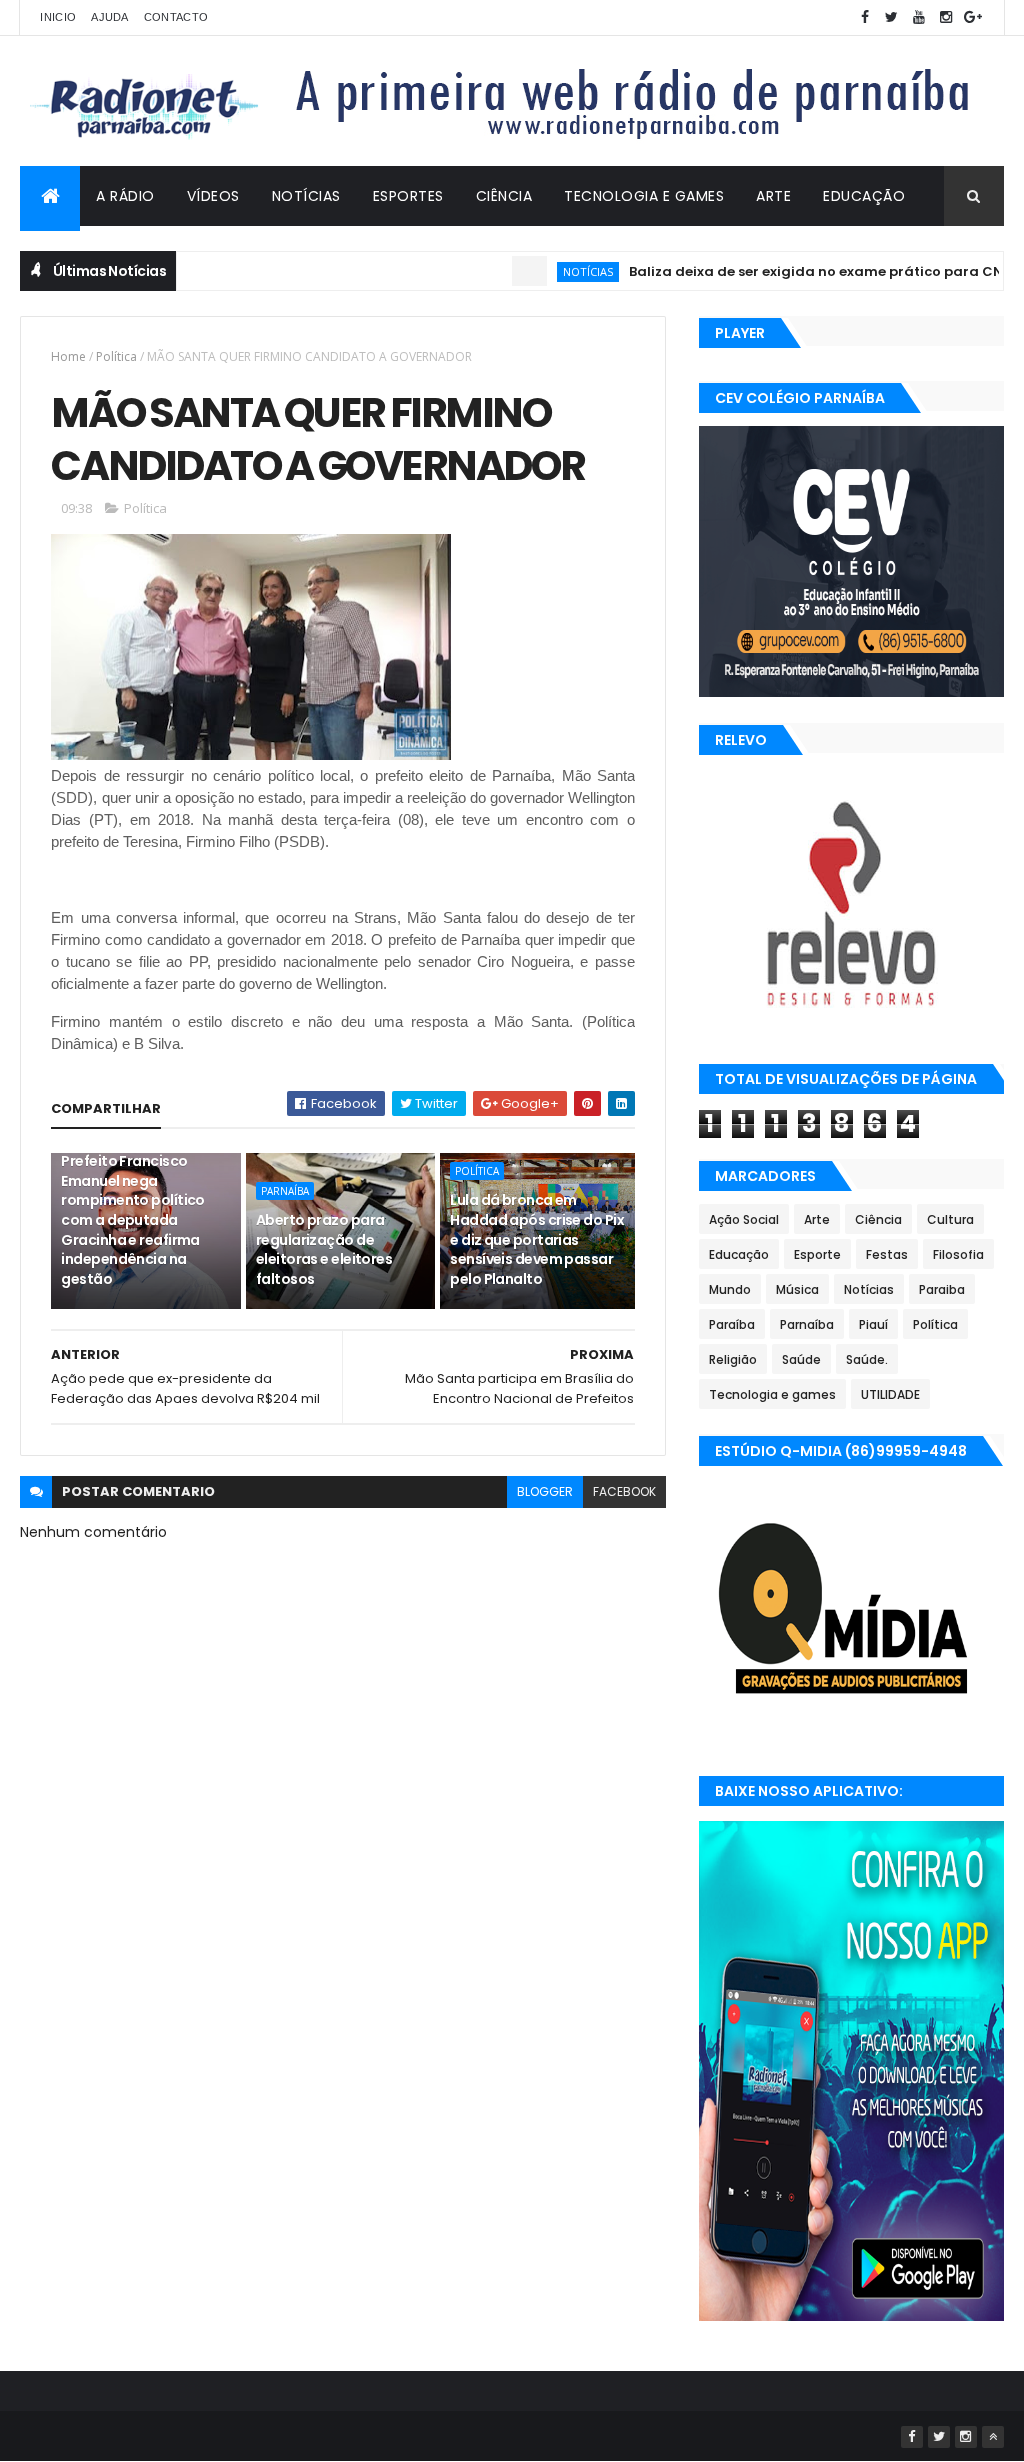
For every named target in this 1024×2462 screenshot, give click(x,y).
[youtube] (919, 17)
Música (797, 1289)
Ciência (504, 196)
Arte (773, 196)
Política (116, 356)
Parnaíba (285, 1191)
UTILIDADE (890, 1394)
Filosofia (958, 1254)
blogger (545, 1491)
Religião (733, 1359)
========================
- **Exercise instructions**: From the line that contains "Política (116, 356)" down to the last line above, print each line exactly as it appears.

- **Exercise answer**:
Política (116, 356)
Parnaíba (285, 1191)
UTILIDADE (890, 1394)
Filosofia (958, 1254)
blogger (545, 1491)
Religião (733, 1359)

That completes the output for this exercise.